▶ [DESCRIPTION OF THE TASK]: Which lines of the data contain the string "will"? Show each of them.
<<<<
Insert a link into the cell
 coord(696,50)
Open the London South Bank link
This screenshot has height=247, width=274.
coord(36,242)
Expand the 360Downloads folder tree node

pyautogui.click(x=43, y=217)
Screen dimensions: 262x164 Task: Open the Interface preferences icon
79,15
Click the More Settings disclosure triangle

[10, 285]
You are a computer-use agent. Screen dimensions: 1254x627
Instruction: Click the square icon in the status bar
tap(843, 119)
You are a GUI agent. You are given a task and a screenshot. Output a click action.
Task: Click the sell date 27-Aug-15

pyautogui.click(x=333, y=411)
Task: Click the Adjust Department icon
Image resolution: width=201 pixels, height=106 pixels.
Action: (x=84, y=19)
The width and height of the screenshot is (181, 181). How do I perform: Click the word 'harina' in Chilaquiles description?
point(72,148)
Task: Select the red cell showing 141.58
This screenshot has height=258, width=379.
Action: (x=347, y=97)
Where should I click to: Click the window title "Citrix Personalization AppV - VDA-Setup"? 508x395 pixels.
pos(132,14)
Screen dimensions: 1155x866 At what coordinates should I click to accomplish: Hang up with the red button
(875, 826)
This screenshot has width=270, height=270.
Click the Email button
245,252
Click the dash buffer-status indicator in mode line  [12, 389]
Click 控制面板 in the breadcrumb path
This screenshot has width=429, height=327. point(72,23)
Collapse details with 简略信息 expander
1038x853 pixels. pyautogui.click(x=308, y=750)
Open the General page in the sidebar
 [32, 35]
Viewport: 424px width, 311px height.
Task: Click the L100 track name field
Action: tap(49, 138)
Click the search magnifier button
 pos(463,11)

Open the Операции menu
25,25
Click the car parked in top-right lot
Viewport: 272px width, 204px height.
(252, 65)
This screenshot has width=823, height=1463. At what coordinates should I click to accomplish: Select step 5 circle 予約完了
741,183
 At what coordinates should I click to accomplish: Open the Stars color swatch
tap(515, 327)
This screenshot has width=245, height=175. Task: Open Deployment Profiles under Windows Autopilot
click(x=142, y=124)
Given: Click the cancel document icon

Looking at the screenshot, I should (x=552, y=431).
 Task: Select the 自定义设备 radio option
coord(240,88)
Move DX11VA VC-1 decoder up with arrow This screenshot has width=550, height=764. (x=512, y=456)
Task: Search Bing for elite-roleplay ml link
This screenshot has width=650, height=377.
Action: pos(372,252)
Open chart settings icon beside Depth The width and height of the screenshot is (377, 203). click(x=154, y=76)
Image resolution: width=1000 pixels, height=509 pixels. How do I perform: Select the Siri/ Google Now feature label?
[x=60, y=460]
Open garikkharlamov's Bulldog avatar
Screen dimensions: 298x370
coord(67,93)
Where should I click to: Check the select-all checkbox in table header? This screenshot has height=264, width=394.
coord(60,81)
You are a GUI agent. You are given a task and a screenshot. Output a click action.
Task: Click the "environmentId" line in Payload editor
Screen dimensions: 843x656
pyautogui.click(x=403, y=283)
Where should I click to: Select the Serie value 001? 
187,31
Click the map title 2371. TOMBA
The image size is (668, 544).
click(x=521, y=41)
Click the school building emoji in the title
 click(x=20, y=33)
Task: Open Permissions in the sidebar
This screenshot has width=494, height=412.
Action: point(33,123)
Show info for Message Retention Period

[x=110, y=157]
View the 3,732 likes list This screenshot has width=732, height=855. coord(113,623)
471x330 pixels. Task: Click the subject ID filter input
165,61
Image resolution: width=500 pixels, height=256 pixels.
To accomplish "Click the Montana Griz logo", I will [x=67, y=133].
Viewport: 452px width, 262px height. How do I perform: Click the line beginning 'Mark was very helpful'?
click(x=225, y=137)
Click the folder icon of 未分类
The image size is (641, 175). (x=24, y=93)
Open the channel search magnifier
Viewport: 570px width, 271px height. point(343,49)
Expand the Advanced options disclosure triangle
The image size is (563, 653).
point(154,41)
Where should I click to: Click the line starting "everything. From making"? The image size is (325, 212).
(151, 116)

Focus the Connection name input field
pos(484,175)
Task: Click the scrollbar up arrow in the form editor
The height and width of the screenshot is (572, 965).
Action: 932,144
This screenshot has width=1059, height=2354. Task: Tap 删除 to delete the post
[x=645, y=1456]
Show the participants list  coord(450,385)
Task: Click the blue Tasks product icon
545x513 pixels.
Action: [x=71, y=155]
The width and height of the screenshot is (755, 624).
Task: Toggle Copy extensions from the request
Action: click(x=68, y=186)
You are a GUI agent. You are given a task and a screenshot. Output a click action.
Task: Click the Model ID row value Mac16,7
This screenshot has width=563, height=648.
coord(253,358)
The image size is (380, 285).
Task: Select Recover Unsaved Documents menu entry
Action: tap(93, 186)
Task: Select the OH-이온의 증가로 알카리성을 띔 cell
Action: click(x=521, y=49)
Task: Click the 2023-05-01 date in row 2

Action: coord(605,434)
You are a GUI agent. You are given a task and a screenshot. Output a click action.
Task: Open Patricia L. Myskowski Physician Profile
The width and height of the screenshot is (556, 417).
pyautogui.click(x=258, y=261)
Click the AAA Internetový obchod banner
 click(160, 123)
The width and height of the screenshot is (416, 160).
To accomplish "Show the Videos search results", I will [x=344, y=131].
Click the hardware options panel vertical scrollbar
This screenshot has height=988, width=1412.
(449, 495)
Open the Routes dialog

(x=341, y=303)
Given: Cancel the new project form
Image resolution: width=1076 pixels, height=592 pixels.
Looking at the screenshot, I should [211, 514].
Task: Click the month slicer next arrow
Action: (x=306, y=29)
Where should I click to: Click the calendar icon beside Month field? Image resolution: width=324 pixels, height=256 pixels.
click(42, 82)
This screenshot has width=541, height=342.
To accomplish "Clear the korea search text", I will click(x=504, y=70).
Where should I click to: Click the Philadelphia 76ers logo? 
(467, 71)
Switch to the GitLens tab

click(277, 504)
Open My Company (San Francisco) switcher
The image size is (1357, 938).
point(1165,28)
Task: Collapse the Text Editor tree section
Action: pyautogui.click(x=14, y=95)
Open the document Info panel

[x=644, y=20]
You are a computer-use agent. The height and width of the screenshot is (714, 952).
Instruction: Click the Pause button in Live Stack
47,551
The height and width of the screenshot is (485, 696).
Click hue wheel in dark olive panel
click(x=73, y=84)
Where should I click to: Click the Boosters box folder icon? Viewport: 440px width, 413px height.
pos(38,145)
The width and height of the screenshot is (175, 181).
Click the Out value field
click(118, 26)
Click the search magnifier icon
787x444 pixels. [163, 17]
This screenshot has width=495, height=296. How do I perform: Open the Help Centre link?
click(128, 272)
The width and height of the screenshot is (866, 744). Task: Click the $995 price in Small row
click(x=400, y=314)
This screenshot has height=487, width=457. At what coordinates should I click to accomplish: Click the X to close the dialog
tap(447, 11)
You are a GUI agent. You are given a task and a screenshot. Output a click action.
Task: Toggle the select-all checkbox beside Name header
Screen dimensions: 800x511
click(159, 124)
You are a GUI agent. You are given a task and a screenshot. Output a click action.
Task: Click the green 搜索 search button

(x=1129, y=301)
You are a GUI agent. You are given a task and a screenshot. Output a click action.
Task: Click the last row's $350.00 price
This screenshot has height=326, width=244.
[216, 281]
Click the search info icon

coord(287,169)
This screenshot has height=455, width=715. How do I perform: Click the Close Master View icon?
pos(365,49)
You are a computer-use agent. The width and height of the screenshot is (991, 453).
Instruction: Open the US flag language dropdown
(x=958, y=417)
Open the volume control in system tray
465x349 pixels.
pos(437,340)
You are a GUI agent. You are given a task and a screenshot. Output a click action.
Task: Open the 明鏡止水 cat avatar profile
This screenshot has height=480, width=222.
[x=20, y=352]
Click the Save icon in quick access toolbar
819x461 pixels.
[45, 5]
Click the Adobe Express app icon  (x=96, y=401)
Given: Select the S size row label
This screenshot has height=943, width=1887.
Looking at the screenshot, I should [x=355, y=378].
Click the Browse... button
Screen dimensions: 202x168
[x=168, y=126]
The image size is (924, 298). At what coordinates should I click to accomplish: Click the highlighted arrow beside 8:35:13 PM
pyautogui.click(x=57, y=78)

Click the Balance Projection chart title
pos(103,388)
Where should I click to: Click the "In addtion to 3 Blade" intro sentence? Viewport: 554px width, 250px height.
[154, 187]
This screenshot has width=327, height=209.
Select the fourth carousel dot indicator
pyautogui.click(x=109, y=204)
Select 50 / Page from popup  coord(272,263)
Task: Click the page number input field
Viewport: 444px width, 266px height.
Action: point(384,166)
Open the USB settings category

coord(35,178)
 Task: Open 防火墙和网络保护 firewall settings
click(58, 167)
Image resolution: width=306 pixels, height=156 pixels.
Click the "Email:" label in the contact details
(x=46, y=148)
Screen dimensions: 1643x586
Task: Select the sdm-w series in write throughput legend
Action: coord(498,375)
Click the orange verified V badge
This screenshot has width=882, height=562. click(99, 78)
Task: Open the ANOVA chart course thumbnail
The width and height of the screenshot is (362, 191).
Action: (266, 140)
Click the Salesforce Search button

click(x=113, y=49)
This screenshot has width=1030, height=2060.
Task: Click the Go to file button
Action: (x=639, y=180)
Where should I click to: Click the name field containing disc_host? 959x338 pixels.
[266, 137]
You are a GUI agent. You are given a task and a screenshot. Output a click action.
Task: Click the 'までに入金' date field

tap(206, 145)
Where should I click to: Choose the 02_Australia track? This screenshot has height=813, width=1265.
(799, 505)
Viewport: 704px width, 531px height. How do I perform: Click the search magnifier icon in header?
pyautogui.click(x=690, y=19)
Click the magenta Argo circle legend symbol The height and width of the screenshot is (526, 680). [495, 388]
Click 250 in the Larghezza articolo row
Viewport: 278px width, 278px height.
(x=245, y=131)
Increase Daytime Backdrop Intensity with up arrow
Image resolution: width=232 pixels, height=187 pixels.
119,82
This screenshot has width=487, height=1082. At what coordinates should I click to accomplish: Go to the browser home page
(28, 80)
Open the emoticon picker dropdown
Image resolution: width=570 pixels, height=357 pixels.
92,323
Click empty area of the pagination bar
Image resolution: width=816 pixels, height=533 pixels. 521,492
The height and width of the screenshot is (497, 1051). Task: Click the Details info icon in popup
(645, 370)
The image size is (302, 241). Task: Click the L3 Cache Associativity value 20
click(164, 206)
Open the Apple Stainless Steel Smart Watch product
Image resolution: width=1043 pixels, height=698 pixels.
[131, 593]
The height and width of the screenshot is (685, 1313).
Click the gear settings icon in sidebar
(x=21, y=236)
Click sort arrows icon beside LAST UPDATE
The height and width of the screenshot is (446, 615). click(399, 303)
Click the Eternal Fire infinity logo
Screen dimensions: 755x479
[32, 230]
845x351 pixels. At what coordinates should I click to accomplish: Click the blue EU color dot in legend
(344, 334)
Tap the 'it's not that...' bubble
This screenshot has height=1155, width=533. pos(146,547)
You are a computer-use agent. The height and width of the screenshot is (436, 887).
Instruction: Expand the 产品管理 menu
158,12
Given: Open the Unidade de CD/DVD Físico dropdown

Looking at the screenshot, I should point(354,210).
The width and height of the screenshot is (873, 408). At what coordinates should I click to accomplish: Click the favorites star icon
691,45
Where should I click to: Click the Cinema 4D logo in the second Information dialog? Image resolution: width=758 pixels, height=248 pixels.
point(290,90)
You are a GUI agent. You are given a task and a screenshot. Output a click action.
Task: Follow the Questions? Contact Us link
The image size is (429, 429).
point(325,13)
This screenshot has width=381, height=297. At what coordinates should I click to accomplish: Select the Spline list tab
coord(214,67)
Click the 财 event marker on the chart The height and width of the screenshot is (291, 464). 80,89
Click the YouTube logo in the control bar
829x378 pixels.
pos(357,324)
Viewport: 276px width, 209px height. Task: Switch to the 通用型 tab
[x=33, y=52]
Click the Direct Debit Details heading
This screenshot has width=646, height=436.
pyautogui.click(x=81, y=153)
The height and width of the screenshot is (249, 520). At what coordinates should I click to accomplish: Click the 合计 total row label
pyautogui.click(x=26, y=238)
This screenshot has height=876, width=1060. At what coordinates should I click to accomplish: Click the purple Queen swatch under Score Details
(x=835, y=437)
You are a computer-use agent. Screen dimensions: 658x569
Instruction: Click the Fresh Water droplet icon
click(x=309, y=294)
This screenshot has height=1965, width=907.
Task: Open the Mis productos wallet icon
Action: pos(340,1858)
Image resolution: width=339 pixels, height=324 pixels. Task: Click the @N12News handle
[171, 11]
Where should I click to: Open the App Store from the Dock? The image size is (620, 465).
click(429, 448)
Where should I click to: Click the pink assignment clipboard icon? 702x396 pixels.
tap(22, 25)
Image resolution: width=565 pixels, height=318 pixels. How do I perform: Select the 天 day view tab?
>>>>
▶ [TASK SOLUTION]:
To accomplish "Click the Montana Griz logo", I will [x=67, y=133].
To accomplish "Show the Videos search results", I will [x=344, y=131].
To accomplish "Clear the korea search text", I will click(x=504, y=70).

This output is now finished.